Williams, a Welsh speaker from Waunarlwydd, who has spent much of his working life at Bangor University and is a longtime contributor to the rugby fansite Gwladrugby, certainly brings an academic rigour to his research but the book is not a dry and dusty research tome.

The structure of the game in Wales has been a botched mess made more difficult by the comparative lack of cash and worsened by the short-sightedness and self-interest of administrators and club diehards.

Williams tells how the Welsh representatives stormed out of a meeting with the top English clubs because they were only offered five places out of 20 in the two divisions of a planned Anglo-Welsh League way back in 1999.

That proved to be a massive misjudgement – Welsh rugby had strong and long-established links with the big English clubs, many of them just over the border in Gloucester, Bath and Bristol, and an Anglo-Welsh competition would have been a natural arena for them.

Instead the Welsh regions stumble along in the wake of the Irish, the Scots and the South Africans in the United Rugby Championship with few if any fans making the long journeys to watch their sides getting thrashed in Pretoria or Johannesburg – or Dublin or Glasgow.

Gatland has again woven his hard-nosed magic at international level, helped by a core of talented and committed players, but below that level life is far from rosy for the regions

It is a story of wasted years, missed chances and vicious infighting as David Moffett, the Kiwi who was Chief Executive Officer of the Welsh Rugby Union, recalls.

He said: “The Welsh are always at war with themselves. And you can see it now. It’s bizarre, because if they actually stopped to think, and said, ‘You know, we’re going to actually unite, as Welsh people,’ they’d be special. But it’s never going to happen.”

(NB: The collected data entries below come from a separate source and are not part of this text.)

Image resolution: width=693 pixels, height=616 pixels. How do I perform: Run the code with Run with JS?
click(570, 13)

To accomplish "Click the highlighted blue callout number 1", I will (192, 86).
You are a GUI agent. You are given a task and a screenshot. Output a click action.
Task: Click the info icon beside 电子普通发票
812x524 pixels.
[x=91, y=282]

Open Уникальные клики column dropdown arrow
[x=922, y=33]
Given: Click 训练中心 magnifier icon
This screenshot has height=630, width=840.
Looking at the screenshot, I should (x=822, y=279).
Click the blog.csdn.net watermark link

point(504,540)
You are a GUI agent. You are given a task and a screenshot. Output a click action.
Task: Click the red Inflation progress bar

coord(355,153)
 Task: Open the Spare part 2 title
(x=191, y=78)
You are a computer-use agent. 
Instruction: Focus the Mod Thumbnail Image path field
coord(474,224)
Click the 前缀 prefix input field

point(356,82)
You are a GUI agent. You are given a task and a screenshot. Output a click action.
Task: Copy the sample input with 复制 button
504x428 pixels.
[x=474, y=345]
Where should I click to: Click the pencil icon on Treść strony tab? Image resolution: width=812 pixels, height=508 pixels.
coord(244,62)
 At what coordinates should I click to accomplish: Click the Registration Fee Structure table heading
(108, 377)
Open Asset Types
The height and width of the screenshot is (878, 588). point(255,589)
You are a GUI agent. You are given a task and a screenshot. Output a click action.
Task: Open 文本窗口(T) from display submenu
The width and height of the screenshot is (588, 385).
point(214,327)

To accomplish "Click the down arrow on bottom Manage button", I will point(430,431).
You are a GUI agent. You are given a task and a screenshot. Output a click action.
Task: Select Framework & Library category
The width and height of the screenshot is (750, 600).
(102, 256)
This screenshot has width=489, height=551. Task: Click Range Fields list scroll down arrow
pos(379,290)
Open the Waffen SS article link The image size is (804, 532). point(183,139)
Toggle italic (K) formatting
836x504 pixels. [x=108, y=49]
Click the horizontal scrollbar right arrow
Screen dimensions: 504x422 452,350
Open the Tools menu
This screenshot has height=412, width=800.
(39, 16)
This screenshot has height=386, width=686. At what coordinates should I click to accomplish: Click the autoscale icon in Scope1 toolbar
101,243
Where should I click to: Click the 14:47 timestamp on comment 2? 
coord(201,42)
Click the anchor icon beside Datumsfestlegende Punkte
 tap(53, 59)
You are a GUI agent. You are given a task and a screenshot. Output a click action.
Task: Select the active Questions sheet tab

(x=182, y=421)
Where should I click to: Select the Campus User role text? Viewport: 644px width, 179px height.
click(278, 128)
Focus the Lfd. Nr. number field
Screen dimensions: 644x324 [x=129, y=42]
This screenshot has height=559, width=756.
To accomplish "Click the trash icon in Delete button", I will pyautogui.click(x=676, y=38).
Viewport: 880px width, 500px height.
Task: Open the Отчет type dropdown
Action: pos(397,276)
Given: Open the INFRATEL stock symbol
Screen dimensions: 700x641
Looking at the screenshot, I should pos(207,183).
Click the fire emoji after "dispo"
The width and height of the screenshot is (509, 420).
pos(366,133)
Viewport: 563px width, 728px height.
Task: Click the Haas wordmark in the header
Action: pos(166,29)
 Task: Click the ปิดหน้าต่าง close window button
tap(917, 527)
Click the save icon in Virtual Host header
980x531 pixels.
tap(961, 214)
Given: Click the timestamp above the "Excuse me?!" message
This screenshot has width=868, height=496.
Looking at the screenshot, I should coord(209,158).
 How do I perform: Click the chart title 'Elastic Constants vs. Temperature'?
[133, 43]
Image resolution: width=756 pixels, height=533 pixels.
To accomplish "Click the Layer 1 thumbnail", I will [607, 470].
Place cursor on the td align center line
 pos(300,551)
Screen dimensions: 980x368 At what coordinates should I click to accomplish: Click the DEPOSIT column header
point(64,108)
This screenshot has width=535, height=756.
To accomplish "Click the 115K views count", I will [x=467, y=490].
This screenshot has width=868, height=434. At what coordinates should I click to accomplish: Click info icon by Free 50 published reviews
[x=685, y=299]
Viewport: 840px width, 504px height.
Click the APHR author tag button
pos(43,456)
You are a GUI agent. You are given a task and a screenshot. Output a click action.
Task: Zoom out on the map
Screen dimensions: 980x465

Intriguingly at least twice the idea of one of the four Welsh regions being based in North Wales has been proposed only to be swiftly booted into touch – it could have been similar to the way Ireland have nurtured the former rugby backwater of Connacht.

The team from Ireland’s north-west, a region best known for hurling and Gaelic football, currently sit proudly at the top of the United Rugby Championship while Wales’s best, the Ospreys, are tenth.

Seimon Williams clearly has a deep devotion to the game in Wales but he warns: “For Welsh rugby to survive, let alone thrive, it must break the unhealthy habit of 140 years and unite, at all levels.

“The difficulties of the past year could amount to no more than a pause before Wales disappears as a serious rugby nation. Or it could be the springboard from which we reset and revive.”

His book is a tremendous and thorough telling of Welsh rugby’s collision with the professionalising of the game, it is wonderfully thorough and he has spoken to very many influential and knowledgeable people.

Welsh Rugby: What Went Wrong? by Seimon Williams is published by Y Lolfa on Monday, November 20, price £9.99.